## 目标:
能否将MPI高性能云计算平台摘录中从“云计算是一种新近流行的计算模”到“能满足高性能计算的应用需求。”之间的文字（首尾两处都包括在内）一字不差地照抄下来？

MPI高性能云计算平台关键技术研究

英文题名：Research on Key Technologies of the MPI-based High Performance Cloud Computing Platform
作者：郭羽成
论文级别：博士
学科专业名称：计算机应用技术
中文关键词：云计算 ; 高性能计算 ; 多级容灾 ; 分布式处理 ; MPI ; 海量数据处理
英文关键词：Cloud Computing ; High Performance Computing ; Multilayer
英文关键词：Fault-tolerant ; Distributed Processing ; MPI ; Massive Data Processing
学位年度：2013
导师：杨克俭
学科代码：081203
学位授予单位：武汉理工大学
论文提交日期：2013-09-01

摘要

云计算是一种新近流行的计算模式,是目前进行海量数据处理的主要技术手段。现有云计算平台技术虽然已较为成熟,但在处理兼具数据密集和计算密集的一类问题上仍有不足,效率较为低下。一方面,目前主流平台底层普遍采用虚拟化技术,所有软件和应用均运行在虚拟硬件之上,从而带来了一定程度上性能的降低,有文献指出,其性能损耗可达20%左右,本文使用非虚拟化方法构建云计算平台底层的模拟环境,在其上对其性能进行测试,实验表明,虚拟化技术的效率只有非虚拟化技术的50-70%；另一方面,现有云计算MapReduce模型,对中间数据采用先存储、再转发处理的策略,当中间数据规模变大时,产生了大量无用的远程I/O操作,其效率不能满足高性能计算的应用需求。

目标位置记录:

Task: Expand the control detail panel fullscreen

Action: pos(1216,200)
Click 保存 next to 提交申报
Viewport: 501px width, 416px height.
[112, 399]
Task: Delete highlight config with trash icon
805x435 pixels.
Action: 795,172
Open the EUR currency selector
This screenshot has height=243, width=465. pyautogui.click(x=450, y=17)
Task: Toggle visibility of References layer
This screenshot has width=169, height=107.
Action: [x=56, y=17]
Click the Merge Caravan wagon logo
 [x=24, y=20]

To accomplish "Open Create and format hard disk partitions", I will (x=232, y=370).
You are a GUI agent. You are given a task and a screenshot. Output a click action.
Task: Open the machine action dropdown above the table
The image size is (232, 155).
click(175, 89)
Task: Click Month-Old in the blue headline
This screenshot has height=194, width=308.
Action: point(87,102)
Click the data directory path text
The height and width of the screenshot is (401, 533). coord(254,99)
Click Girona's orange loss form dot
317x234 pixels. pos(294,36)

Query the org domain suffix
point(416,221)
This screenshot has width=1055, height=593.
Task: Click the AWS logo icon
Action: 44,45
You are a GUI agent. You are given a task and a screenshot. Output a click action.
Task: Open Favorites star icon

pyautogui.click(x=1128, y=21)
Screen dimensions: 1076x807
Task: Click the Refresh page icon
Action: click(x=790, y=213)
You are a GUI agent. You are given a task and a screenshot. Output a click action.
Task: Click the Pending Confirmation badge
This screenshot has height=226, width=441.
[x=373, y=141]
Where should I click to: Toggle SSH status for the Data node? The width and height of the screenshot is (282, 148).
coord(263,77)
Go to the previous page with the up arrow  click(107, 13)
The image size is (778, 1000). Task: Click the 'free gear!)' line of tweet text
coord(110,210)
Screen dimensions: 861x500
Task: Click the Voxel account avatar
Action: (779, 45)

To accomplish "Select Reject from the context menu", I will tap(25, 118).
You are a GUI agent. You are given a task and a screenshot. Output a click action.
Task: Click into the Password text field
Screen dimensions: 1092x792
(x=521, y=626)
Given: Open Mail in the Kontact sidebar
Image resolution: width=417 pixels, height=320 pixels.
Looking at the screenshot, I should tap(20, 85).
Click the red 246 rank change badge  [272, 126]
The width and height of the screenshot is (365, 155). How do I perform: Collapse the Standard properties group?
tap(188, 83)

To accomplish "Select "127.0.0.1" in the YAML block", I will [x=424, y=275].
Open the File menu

## 练习结果:
云计算是一种新近流行的计算模式,是目前进行海量数据处理的主要技术手段。现有云计算平台技术虽然已较为成熟,但在处理兼具数据密集和计算密集的一类问题上仍有不足,效率较为低下。一方面,目前主流平台底层普遍采用虚拟化技术,所有软件和应用均运行在虚拟硬件之上,从而带来了一定程度上性能的降低,有文献指出,其性能损耗可达20%左右,本文使用非虚拟化方法构建云计算平台底层的模拟环境,在其上对其性能进行测试,实验表明,虚拟化技术的效率只有非虚拟化技术的50-70%；另一方面,现有云计算MapReduce模型,对中间数据采用先存储、再转发处理的策略,当中间数据规模变大时,产生了大量无用的远程I/O操作,其效率不能满足高性能计算的应用需求。